The fourth thing was the caliber of the University community itself, which would end up expressing itself in so many ways as the crisis played out.

Goldstein gives credit to the work crews from Facilities Services who set up the screening clinic in a matter of hours.

"I was extremely impressed," Goldstein said. "They deserve an incredible amount of credit and accolades for getting that going in the short time frame, and that includes folks from both the University side and the healthcare system side."

Worldwide, incidents of SARS have dropped over the past month. That's the good news, Reinhardt said, along with the lessons learned here in response to the possibility of an outbreak.

The bad news is that SARS could end up being a seasonal illness that could reappear next year. And that is why those lessons learned could prove to be valuable -- and why those lessons already are being shared.

Reinhardt and Crabtree have been asked to review the University's handling of the situation at the 2003 College Safety Health Environmental Management Association Conference.

Laurie Charest, associate vice chancellor for Human Resources, will review the episode from a human resources perspective at a conference in Minneapolis.

And Raymond Hackney, the industrial hygiene manager for Environment, Health and Safety, will give a presentation in Philadelphia at the conference of the American Biological Safety Association.

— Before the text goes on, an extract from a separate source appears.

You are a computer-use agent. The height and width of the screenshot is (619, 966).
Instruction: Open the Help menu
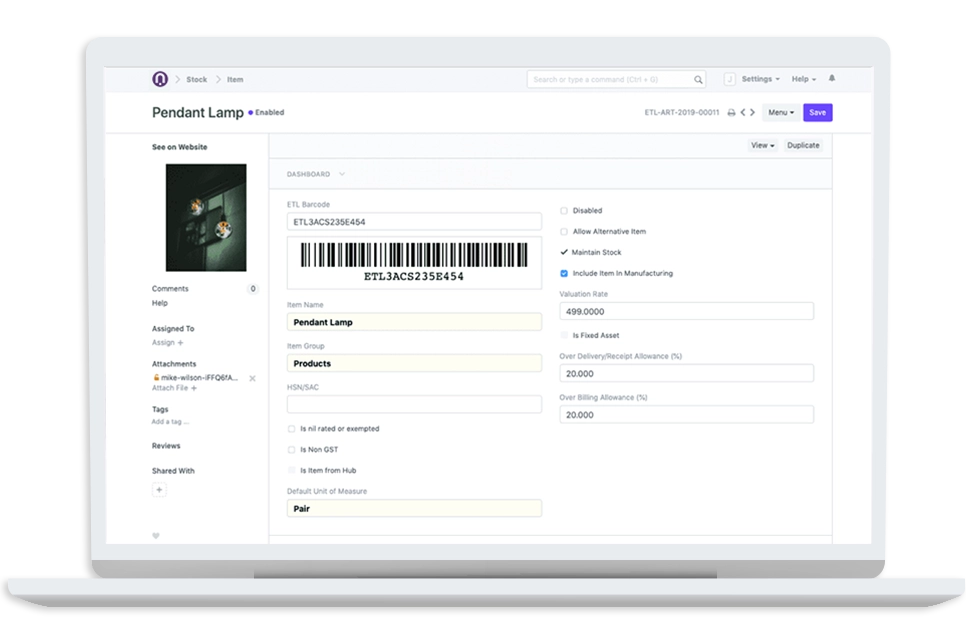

Reinhardt knows that these discussions about the SARS scare here may be theoretical. Then again, he is a worse-case thinker, and knows there is a chance SARS may re-emerge about the time most people have begun to forget about it.

"My point is that, with the many thousands of students who travel between Asia and the United States, there is at least a chance that some universities in the United States could be dealing with this problem next year," Reinhardt said. "And I'm hopeful that the lessons we've learned here could help other people."

In fact, the University will continue to learn, too, as a new SARS task force led by Roper will make sure the campus is ready for any new developments in the illness.